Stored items
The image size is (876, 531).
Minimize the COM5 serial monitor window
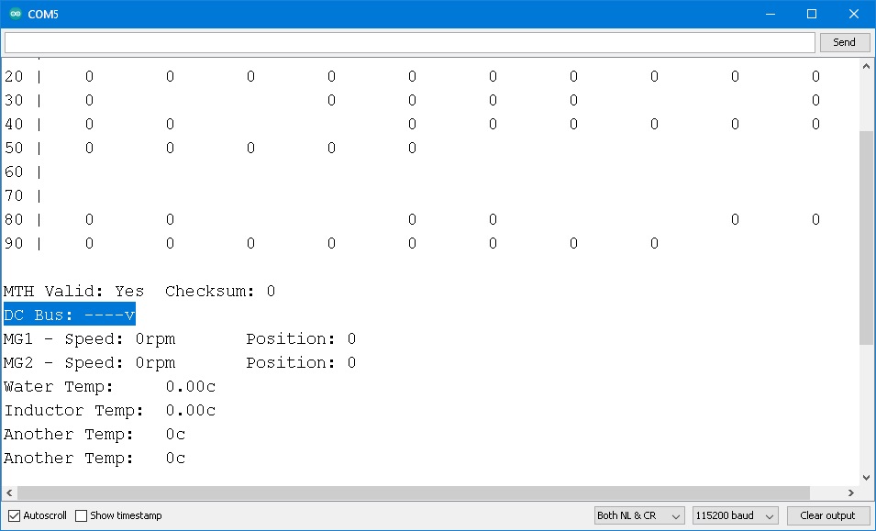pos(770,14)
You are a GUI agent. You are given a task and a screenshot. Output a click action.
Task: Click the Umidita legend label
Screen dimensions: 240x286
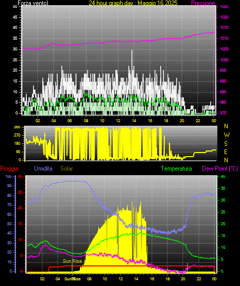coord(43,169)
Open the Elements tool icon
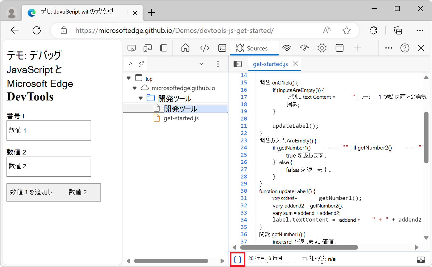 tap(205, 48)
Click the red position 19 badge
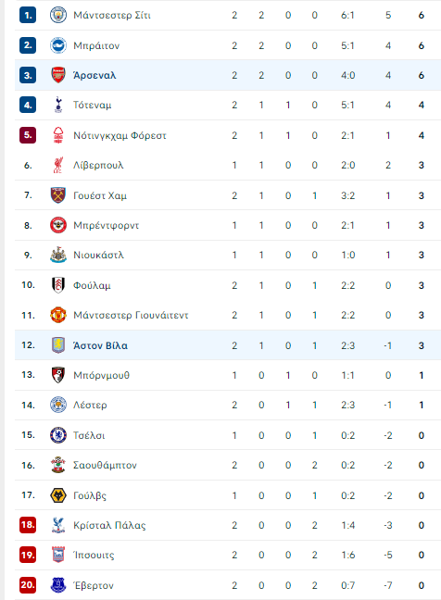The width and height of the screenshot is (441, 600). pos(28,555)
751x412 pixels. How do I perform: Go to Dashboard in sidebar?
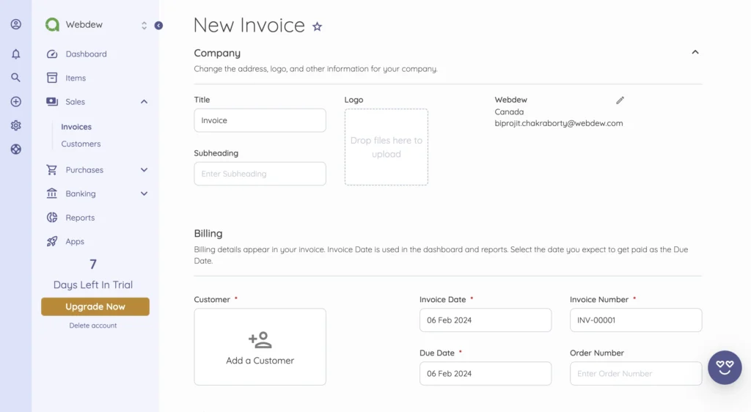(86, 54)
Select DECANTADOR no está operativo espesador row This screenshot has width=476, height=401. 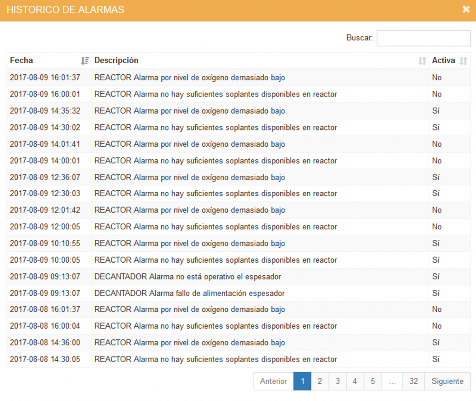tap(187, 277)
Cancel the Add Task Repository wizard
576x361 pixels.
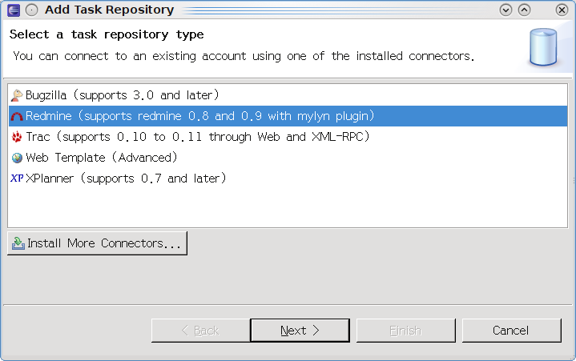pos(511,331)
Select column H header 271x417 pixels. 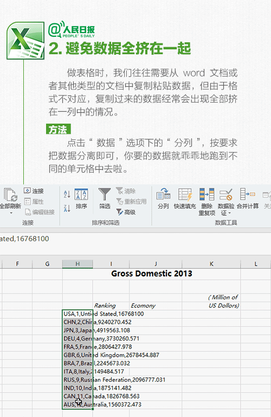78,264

==

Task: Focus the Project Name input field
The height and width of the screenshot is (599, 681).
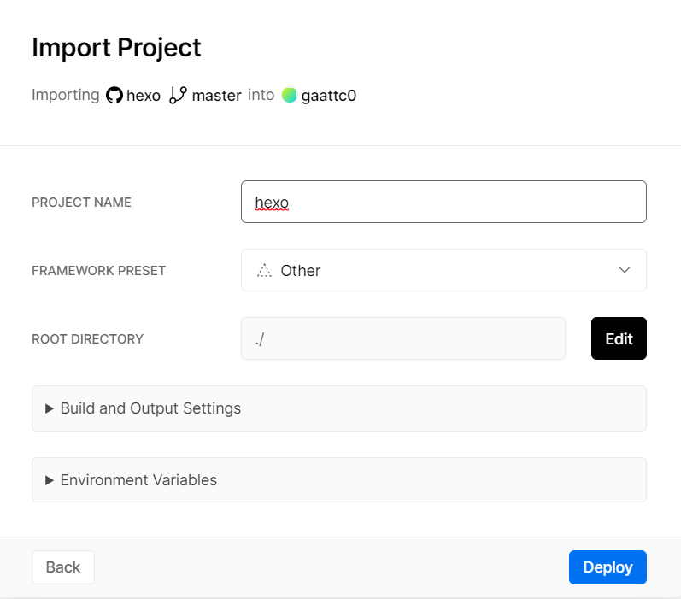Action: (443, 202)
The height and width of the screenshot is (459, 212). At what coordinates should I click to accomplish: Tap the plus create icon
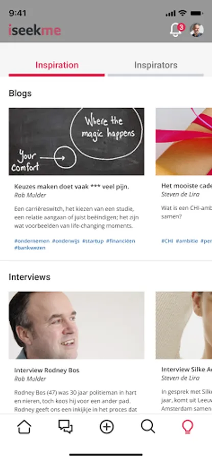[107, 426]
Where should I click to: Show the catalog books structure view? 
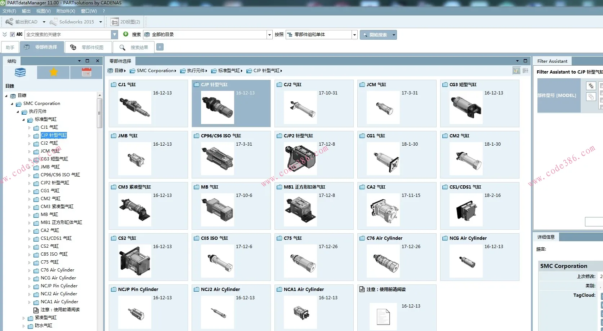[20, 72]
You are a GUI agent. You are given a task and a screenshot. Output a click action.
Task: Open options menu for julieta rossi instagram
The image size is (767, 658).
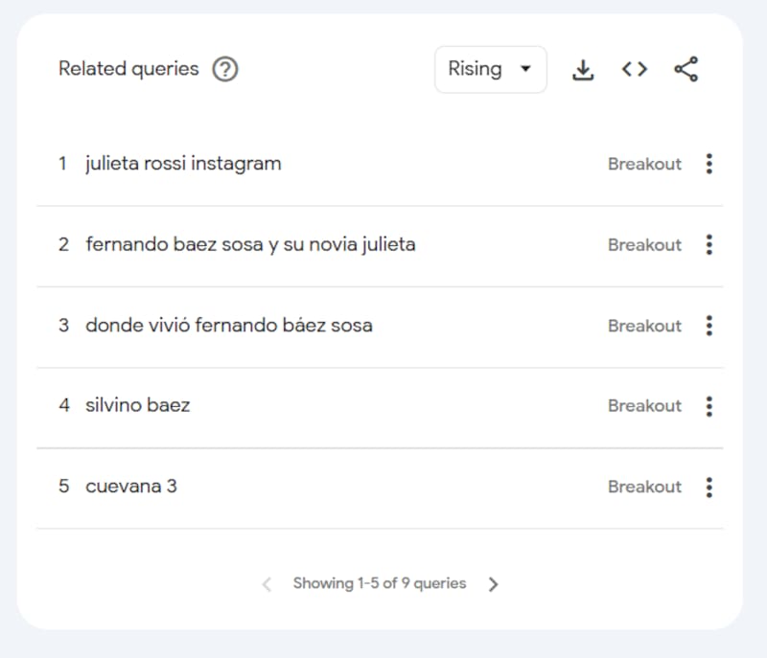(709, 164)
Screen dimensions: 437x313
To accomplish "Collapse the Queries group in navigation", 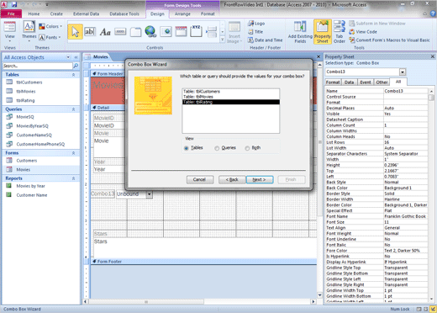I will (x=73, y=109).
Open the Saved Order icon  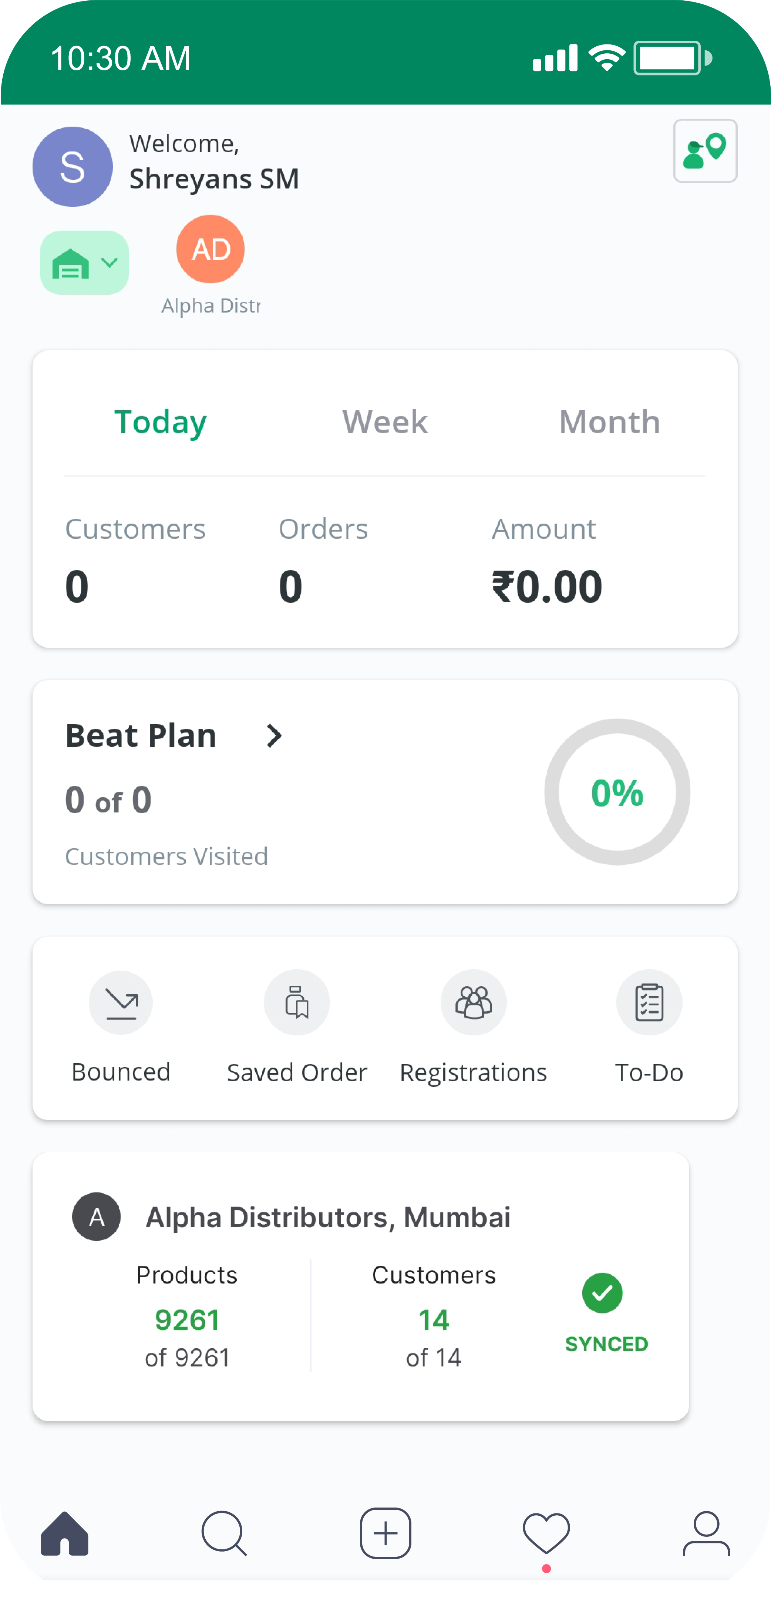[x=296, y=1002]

- [Work request]:
In the entries above, find the line that contains "The height and width of the screenshot is (459, 212)." and the line that contains "Task: Open options". Reproduce exactly those two lines and every line between them, but not the pictures.

- [Problem solution]:
The height and width of the screenshot is (459, 212). At what coordinates should I click to accomplish: Tap the plus create icon
[107, 426]
Where should I click to: Show the catalog books structure view? 
[20, 72]
You are a GUI agent. You are given a task and a screenshot. Output a click action.
Task: Open options menu for julieta rossi instagram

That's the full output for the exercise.